[Text block — start]

Claude Code and GitHub Copilot both generate code. They're not competing for the same use case.

What Copilot does

Copilot works inside your editor. It completes lines, suggests the next block, and answers questions about code you're looking at. It's reactive — you write, it suggests, you accept or reject.

The feedback loop is fast. The context is whatever's visible in your editor. The interaction is: write a comment, get the implementation; write a function signature, get the body.

What Claude Code does

Claude Code runs in your terminal. You give it a task, it runs autonomously — reads files, runs commands, makes decisions, writes code, runs tests. You come back to results, not suggestions.

The feedback loop is slow but the scope is larger. A Claude Code task can span multiple files, run tests, fix failures it caused, and update documentation. Copilot can't do that.

The actual difference

Copilot is a fast completion engine. Claude Code is a task executor.

"Suggest how to finish this function" → Copilot.
"Implement the full pagination feature, write tests, and make the CI pass" → Claude Code.

Where they overlap

Both answer questions about code. Both can generate boilerplate. For simple tasks, both work. The choice is sometimes preference.

What I use each for

Copilot: active editing sessions, quick completions, questions while I'm in the code.

Claude Code: delegated tasks I'm not actively writing, anything that needs to run commands, end-to-end feature implementation, debugging across multiple files.

I use both. They're not alternatives — they're different points in the workflow. Copilot for the editing layer, Claude Code for the task layer.

[Text block — finish]
[Listed records — start]

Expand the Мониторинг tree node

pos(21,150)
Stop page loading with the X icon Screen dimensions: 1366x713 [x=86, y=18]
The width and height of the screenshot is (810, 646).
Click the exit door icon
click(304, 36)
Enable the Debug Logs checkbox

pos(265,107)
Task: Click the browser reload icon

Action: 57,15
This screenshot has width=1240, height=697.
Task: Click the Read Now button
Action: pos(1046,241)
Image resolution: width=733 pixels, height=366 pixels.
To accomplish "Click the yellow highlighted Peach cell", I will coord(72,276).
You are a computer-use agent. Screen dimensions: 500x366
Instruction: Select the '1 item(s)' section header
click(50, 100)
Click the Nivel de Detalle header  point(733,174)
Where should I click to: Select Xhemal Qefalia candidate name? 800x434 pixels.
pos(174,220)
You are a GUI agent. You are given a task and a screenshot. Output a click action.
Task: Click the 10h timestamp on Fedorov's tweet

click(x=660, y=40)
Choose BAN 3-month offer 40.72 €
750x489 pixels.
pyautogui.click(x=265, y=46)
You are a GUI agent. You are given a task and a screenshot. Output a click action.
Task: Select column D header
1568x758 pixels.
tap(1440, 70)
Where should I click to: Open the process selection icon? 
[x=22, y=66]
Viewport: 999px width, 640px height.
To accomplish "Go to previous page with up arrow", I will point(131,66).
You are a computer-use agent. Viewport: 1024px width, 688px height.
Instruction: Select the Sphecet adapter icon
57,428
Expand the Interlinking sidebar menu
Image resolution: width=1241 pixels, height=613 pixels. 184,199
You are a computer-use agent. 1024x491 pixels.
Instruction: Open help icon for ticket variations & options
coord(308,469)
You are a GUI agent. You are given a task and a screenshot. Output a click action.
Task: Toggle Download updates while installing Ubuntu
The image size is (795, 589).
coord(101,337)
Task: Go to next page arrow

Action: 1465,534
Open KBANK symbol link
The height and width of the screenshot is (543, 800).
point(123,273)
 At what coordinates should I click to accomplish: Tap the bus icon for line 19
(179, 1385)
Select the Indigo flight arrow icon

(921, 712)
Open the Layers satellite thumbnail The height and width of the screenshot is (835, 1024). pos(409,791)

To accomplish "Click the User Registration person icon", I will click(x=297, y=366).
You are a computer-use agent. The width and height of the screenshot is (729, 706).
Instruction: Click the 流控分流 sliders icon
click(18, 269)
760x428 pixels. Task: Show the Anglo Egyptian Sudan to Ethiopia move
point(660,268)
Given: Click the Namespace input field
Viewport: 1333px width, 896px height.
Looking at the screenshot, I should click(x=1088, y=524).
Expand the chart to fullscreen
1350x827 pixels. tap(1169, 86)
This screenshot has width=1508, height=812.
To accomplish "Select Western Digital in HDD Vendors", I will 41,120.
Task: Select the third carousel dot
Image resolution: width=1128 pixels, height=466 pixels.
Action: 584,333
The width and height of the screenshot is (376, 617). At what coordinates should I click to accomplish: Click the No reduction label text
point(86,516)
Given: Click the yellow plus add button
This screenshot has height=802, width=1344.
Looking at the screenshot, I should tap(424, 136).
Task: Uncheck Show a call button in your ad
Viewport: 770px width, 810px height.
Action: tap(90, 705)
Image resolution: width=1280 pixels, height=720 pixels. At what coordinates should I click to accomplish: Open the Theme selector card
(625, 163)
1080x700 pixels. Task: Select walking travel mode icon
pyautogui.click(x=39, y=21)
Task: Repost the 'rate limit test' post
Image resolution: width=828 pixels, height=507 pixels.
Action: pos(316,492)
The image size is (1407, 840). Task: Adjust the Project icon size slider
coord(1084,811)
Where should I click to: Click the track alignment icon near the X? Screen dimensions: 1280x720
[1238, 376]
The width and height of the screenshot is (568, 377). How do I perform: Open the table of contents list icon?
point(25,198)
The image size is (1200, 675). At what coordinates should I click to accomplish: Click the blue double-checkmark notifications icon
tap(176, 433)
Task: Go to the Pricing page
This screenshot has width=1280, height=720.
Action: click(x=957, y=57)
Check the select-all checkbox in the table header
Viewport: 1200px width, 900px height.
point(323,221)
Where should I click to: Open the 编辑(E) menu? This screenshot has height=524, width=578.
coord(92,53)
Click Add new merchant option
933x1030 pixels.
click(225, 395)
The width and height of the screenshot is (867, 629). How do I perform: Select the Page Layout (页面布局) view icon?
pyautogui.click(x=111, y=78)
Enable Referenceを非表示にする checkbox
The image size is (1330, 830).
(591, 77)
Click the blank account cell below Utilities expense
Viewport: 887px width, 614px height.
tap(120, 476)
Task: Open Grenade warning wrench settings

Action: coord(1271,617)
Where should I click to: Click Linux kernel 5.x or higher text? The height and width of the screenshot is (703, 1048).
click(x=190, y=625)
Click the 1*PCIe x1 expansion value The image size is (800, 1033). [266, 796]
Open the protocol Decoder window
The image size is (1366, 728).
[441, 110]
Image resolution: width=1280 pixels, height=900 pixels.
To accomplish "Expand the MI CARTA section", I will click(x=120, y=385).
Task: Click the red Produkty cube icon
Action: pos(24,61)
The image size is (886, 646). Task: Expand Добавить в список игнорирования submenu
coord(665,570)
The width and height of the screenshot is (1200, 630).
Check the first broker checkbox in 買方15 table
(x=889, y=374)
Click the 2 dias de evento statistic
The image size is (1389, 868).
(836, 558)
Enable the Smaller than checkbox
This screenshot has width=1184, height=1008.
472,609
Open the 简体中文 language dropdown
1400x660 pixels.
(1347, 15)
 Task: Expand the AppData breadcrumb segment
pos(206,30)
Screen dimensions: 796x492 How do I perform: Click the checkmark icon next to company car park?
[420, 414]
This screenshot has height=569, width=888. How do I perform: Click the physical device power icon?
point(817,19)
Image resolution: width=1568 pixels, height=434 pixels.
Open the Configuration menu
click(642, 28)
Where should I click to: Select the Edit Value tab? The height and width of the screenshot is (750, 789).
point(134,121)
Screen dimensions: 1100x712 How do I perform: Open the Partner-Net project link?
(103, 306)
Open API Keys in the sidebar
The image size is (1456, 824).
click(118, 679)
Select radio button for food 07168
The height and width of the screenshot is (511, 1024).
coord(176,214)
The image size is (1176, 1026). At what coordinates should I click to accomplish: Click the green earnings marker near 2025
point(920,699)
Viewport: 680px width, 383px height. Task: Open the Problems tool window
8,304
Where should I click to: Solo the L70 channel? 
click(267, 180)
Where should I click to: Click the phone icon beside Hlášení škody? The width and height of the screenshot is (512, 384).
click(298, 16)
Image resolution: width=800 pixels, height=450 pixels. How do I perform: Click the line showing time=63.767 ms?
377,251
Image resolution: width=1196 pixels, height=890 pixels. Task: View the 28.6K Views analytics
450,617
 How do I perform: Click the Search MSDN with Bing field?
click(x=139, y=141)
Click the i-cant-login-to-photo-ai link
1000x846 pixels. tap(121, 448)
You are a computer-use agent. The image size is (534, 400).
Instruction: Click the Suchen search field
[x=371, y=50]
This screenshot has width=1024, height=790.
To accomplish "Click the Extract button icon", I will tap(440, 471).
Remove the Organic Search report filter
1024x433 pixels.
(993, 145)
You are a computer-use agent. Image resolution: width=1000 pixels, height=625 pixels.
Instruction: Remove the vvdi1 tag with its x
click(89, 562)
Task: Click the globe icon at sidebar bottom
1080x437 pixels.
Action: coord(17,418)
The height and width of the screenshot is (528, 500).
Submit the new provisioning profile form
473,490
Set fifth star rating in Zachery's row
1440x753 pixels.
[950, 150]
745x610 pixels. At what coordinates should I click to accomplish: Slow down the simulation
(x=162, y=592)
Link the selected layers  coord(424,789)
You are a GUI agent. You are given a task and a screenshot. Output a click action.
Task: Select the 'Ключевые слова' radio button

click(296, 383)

[Listed records — finish]

• Assignment:
In the comparison of Claude Code and GitHub Copilot above, rewrite the part that opens with "Copilot works inside" and closes with "results, not suggestions.", switching "editor" to "IDE".

• Answer box:
Copilot works inside your IDE. It completes lines, suggests the next block, and answers questions about code you're looking at. It's reactive — you write, it suggests, you accept or reject.

The feedback loop is fast. The context is whatever's visible in your IDE. The interaction is: write a comment, get the implementation; write a function signature, get the body.

What Claude Code does

Claude Code runs in your terminal. You give it a task, it runs autonomously — reads files, runs commands, makes decisions, writes code, runs tests. You come back to results, not suggestions.